As general counsel begin to understand the long-term ramifications of cyber attacks, they must also grapple with an evolving regulatory and legislative landscape. New laws and regulations are being enacted by states and federal agencies. Public companies that sustain a cyber attack may be subject to an SEC enforcement action relating to the corporation’s disclosures about its data protection measures and preparedness. Corporations also may be subject to civil action by the FTC.

General counsel should be familiar with and advise directors about this evolving regulatory and legal landscape. The role of the board in addressing cybersecurity risk arises from directors’ fiduciary duties of care and loyalty, although at this point there are few precedents that clarify when directors may be held liable for failure to oversee cybersecurity risk.

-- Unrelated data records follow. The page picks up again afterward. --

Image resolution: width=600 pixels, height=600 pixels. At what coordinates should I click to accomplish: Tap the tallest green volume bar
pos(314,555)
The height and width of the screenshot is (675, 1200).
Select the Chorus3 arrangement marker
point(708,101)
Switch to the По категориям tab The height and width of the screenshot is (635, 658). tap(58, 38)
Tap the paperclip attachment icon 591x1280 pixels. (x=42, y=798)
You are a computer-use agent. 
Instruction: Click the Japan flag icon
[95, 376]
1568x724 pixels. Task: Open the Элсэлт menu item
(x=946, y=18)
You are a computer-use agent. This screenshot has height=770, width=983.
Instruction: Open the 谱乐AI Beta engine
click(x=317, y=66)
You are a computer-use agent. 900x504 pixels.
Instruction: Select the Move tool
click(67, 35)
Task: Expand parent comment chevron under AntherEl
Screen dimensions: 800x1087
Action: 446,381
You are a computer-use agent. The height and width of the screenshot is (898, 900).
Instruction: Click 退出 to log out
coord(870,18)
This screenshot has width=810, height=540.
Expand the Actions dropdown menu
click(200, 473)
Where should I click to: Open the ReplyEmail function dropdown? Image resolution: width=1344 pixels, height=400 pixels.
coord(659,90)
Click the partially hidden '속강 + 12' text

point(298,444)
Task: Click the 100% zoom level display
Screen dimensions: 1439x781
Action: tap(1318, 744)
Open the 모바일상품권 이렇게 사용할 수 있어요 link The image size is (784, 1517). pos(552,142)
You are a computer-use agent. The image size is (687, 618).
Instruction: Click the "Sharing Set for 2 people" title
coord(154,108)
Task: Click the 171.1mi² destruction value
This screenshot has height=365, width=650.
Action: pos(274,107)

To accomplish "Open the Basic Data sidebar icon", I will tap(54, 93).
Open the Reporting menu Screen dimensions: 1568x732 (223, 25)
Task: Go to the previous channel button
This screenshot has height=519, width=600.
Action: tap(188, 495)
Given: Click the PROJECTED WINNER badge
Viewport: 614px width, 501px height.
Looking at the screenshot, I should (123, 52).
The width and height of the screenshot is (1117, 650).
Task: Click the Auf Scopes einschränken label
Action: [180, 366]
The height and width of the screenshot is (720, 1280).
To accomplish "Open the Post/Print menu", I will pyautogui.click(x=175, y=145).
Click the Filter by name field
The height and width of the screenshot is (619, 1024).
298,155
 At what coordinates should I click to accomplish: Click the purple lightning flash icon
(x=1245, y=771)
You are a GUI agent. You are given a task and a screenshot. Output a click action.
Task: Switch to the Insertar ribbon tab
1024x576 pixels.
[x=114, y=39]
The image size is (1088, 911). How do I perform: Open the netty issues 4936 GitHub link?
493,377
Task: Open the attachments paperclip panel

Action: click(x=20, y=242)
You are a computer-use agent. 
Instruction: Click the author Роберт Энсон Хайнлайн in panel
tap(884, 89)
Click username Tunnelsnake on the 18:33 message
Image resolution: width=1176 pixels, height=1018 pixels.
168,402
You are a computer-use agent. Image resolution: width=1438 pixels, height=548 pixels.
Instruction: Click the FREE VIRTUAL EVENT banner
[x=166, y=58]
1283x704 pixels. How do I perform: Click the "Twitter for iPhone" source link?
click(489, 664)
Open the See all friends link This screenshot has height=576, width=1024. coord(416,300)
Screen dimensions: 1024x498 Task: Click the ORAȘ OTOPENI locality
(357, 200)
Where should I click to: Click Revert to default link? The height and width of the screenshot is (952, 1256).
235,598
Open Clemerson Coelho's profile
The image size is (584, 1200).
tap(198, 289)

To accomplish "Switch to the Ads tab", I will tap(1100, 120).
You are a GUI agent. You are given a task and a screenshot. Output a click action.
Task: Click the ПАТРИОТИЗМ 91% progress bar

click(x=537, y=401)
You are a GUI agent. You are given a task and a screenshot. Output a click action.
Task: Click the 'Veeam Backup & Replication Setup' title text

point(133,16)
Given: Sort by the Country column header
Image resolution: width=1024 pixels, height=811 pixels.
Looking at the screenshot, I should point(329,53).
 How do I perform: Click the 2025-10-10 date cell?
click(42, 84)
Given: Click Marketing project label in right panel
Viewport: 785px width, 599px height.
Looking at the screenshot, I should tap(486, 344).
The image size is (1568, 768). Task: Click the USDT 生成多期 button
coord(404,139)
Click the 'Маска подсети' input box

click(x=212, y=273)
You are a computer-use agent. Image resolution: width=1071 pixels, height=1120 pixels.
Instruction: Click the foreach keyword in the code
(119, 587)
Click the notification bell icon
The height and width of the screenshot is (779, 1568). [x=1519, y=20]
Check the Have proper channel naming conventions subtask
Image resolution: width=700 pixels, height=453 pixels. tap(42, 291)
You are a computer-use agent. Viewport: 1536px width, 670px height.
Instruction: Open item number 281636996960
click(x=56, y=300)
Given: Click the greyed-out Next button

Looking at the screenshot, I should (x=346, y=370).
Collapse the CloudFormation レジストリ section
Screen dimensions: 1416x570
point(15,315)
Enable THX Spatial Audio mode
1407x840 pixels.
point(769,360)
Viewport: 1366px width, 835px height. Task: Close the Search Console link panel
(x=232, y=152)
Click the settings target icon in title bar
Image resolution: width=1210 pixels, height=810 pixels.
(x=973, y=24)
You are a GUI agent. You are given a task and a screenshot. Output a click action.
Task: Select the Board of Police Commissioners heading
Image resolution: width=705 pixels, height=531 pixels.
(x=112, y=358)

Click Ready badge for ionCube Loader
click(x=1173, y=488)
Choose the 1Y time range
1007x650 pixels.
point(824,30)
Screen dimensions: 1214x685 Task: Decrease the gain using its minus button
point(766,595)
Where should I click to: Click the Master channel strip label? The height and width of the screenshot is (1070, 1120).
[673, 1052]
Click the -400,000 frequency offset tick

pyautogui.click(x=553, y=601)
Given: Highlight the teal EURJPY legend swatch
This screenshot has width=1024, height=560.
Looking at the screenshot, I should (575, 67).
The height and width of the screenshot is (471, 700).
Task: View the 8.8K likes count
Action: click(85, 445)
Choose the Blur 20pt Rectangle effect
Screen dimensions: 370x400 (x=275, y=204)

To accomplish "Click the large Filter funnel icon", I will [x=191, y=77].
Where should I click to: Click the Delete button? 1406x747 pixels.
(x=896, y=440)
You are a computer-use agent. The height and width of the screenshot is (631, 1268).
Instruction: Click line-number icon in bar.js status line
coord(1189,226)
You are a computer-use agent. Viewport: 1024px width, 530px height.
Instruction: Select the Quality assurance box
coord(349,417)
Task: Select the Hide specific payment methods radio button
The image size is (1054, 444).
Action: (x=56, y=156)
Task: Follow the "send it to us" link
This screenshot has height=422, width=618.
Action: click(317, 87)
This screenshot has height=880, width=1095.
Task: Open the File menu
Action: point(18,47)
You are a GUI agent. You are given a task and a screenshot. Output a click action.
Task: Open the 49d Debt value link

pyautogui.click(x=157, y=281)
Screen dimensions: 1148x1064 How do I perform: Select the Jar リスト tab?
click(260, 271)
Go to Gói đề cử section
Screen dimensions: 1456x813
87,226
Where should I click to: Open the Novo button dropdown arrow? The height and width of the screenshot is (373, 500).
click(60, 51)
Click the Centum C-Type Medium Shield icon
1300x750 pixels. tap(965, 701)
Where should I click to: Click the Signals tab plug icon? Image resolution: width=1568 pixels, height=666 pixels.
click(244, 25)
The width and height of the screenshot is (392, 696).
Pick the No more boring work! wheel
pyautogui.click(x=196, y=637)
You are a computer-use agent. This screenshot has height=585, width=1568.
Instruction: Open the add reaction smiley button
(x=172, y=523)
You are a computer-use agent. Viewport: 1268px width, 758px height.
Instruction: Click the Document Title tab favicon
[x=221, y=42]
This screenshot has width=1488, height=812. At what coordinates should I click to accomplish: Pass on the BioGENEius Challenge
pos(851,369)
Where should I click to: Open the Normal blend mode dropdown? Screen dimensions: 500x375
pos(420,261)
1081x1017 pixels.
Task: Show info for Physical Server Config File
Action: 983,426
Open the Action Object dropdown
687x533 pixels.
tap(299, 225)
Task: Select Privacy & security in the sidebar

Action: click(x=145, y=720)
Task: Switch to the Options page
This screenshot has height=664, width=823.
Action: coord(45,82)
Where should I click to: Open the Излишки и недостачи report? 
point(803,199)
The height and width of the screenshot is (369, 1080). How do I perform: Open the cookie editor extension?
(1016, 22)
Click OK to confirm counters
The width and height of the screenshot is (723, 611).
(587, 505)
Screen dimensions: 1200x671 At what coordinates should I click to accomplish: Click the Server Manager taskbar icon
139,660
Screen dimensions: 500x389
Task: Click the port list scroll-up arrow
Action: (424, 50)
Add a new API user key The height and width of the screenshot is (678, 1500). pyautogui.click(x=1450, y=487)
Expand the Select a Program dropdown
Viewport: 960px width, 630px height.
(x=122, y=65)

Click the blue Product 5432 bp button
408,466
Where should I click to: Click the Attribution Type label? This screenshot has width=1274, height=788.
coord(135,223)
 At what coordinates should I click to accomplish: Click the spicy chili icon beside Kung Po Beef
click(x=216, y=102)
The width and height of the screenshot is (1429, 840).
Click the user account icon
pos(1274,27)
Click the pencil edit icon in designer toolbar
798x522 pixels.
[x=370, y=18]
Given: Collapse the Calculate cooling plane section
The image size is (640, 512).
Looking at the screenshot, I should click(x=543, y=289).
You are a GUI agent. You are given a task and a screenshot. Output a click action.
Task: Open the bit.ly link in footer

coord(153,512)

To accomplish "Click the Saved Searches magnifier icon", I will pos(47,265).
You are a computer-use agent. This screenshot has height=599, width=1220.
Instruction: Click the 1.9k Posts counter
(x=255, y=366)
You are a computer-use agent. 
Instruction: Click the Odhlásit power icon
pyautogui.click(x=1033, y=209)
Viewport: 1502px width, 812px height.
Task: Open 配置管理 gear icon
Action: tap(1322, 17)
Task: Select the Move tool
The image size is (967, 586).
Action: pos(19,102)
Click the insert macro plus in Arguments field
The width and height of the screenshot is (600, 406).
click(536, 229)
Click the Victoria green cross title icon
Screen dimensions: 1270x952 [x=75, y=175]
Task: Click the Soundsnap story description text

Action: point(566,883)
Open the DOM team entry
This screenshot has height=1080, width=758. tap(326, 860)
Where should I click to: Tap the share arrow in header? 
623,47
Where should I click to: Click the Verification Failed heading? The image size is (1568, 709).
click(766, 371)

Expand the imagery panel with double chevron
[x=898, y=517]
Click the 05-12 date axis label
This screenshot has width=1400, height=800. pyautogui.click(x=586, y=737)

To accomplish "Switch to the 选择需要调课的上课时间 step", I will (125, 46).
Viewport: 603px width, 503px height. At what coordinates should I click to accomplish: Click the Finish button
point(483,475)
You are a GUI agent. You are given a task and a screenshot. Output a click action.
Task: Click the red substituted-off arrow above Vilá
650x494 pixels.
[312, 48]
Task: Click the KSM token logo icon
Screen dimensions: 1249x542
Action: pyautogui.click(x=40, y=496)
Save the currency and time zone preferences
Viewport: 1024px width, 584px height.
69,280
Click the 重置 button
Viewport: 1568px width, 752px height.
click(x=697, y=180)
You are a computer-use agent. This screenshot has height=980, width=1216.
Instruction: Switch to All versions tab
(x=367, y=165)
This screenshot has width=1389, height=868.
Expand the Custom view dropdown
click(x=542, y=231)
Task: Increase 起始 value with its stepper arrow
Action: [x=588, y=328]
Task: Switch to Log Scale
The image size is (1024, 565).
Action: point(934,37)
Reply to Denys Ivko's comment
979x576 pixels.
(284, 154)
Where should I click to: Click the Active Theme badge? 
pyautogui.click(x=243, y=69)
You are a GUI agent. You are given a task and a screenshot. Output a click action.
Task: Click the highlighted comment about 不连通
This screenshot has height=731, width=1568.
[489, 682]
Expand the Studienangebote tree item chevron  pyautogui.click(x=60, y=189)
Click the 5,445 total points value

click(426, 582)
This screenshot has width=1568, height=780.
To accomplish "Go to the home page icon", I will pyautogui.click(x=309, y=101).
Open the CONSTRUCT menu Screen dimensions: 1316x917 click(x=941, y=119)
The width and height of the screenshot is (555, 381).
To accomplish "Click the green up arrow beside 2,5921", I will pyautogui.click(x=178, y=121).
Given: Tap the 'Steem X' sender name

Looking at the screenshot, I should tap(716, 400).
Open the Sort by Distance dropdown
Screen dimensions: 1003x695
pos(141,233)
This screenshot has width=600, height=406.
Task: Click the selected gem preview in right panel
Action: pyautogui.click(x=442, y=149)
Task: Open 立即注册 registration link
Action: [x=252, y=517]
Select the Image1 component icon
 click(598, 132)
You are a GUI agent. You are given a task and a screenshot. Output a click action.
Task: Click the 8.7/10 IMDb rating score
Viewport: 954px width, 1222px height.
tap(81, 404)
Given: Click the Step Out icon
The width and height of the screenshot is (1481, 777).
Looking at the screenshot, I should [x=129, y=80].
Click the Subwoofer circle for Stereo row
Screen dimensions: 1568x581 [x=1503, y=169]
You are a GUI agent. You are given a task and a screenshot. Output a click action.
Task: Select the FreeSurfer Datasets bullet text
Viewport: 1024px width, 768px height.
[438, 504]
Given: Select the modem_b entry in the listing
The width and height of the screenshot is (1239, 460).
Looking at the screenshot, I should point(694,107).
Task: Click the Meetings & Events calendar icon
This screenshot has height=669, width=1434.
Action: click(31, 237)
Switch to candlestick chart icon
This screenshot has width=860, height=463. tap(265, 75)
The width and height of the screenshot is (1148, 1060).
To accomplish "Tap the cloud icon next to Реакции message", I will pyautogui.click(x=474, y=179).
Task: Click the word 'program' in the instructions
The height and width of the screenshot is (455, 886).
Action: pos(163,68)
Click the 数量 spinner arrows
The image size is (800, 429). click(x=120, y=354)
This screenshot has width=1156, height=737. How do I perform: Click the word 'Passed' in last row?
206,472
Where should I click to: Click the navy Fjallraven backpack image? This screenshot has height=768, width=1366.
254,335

A board committee (or the entire board) should be made responsible for overseeing cybersecurity risk. The nominating committee should ensure that the board has among its members adequate technical and risk management experience. Directors should monitor the corporation’s emergency preparedness, which may take the form of a cyber-response plan, with procedures and protocols for responding to either an attack or the threat of one. Protocols should include a plan for testing information systems and processes.

General counsel should also provide the board with information about insurance, currently in place and obtainable, that could be used to defray the significant costs of a negative cyber event.